От деревни берегом озера шел по дороге Олег. Он шел быстро, коротко шлепая по пыли длинными ногами в коротких штанах и маленьких белых тапочках. Он спешил. Он еще издали размахивал над головой руками. Он шел под облаками, которые прямо на глазах росли и росли в высь неба и отражались в озере. Енька поднялся и встал на крыльце во весь рост.

Олег не удержался и побежал бегом. Он был без кораблей. Олег подбежал взволнованный. Майка выбилась у него из-под штанов. Он дышал глубоко. Он остановился под мельницей среди ромашек. Хотел что-то сказать, но не сказал. Взбежал на крыльцо, издали посмотрел на Еньку и ликующим шепотом сказал:

— Война!

— Какая война?

— Война началась. Дядя Саша опять на войну пойдет. Вот это жизнь! Ты представляешь?

— Какая война?

— С немцами. Германия напала. Ты знаешь, что теперь будет?!

Енька сел на крыльцо и растерялся, не зная, радоваться ему или нет. У него перехватило дыханье, и не знал он, что сказать.
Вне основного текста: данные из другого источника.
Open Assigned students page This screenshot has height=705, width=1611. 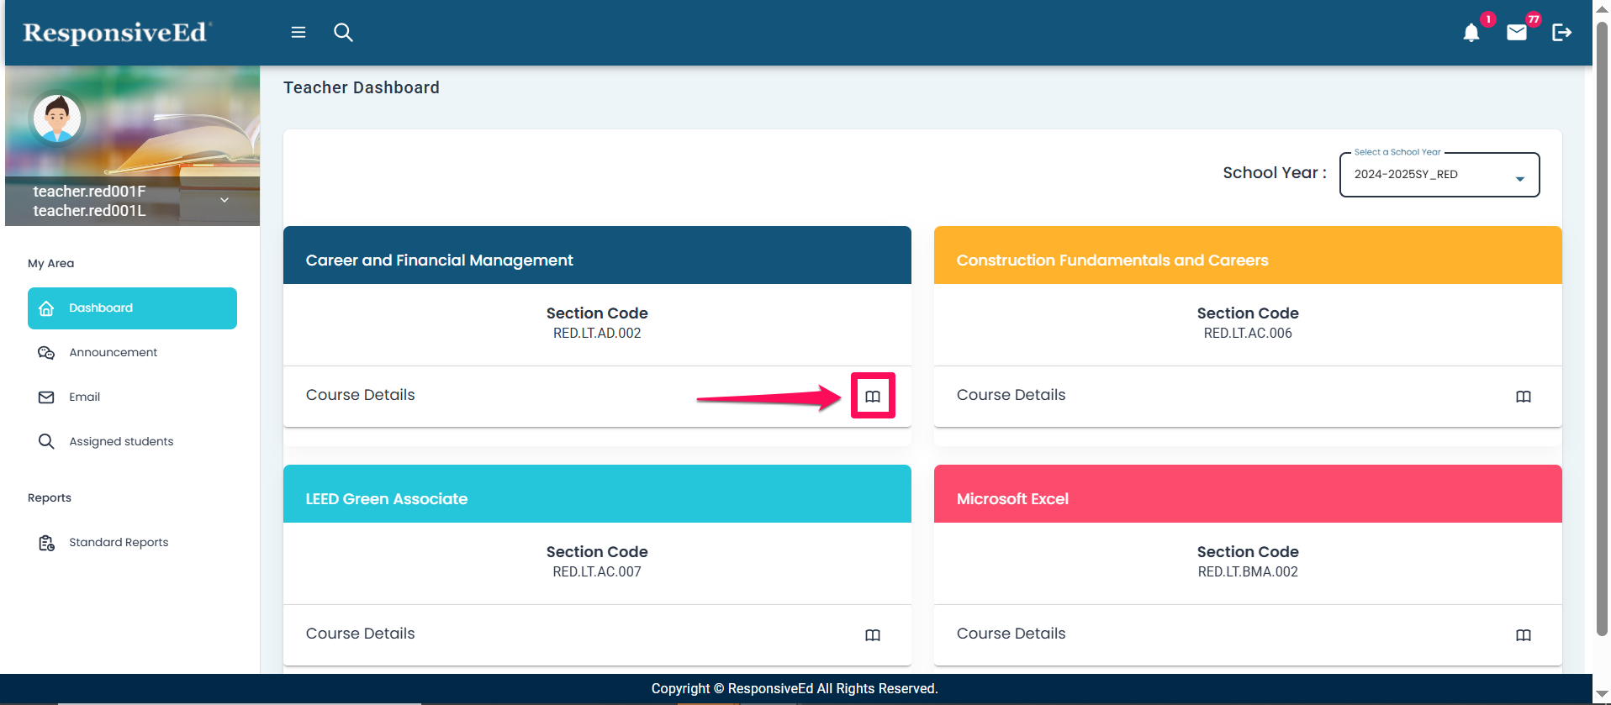coord(121,442)
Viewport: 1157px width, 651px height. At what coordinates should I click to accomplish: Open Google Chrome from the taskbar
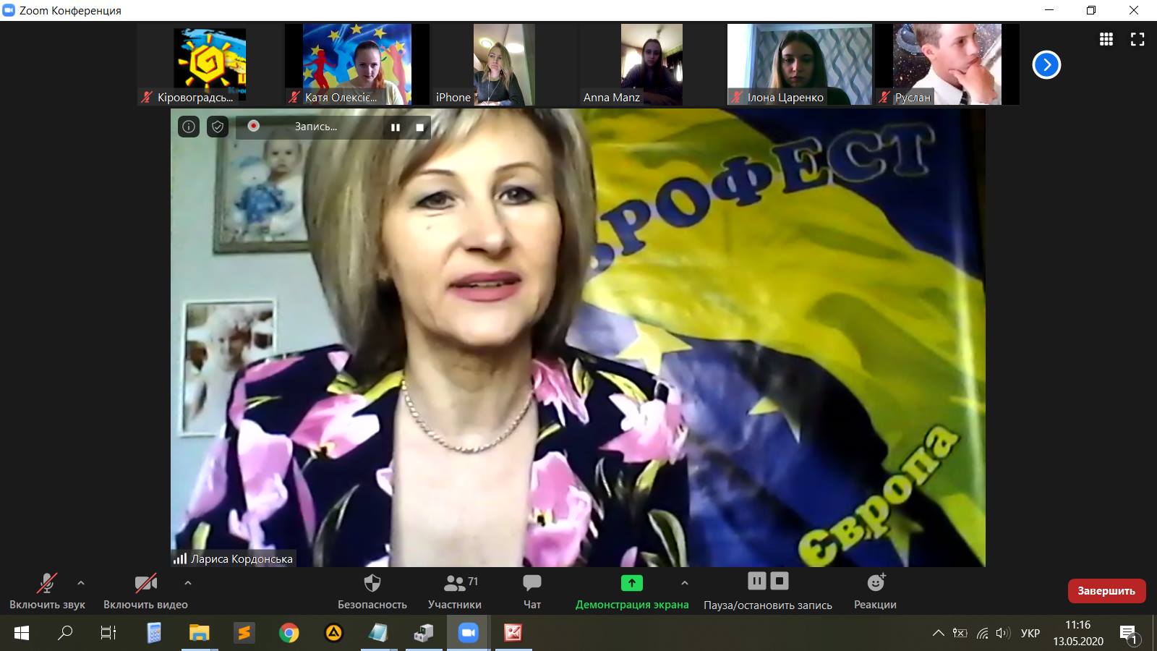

Все оцепенело и замерло, прохваченное солнцем и повисшее среди облаков. Оглушительно кричали в травах кузнечики и бешено катились на маленьких соломенных телегах. Ветер лег, и мельница замерла, уснула и слушала сквозь сон чье-то далекое дыхание. Воздух вокруг исчез, как перед грозой или какой-то страшной встречей. И все казалось, что где-то за горизонтом тяжко бьют цепами по сухим, затвердевшим колосьям.

Ребята спустились с лестницы и побежали в деревню.

В маленькой деревне было пустынно. Избы дремали под деревянными и соломенными крышами. В пыли среди дороги купались куры. Носились ласточки прямыми черными полосами. Промчалась красная телка, крутя хвостом и задрав голову. За нею черной стаей быстро шли слепни. Они крутились вокруг телки, ткали невидимую злую паутину и громко проносились у нее под брюхом. Среди деревни стоял недавно купленный комбайн. По комбайну прыгали воробьи.

Сначала забежали к Еньке. Дом стоял с краю деревни, почти над озером. Пустынно было в комнате. Пахло квасом и пирогами. Висело на стене охотничье ружье. Висело над кроватью. Енька посмотрел на ружье и пошел в сени. Слышно было, как он пьет в сенях квас. Олег тоже вышел в сени, тоже напился.

Пошли к Олегу. Изба эта была тоже Енькина, вернее — Енькиного отца, а дед Олегов снимал ее за тридцать рублей. Ребята громко вбежали в сени. Дверь в комнату была раскрыта. За столом сидела бабушка и смотрела в окно. Олег встал на порог и громко сказал:

— Мама, война.

— Знаю, внучек, — сказала бабушка растерянно. — Знаю, милый. Слышала.

Бабушка смотрела в окно, и вздрагивала всем телом, и перебирала губами. Она плакала, прижав ладони к подбородку, и слезы текли ей в пальцы, в ладони и из ладоней текли по локтям.

— Зачем ты, мама, плачешь? — сказал Олег.

— Милые вы мои, — сказала бабушка и встала, и подошла к ребятам, и обняла их головы большими тяжелыми руками. Она прижала их головы к себе, к животу. Она прижала их и перестала плакать, только слышно было, что она перебирает губами.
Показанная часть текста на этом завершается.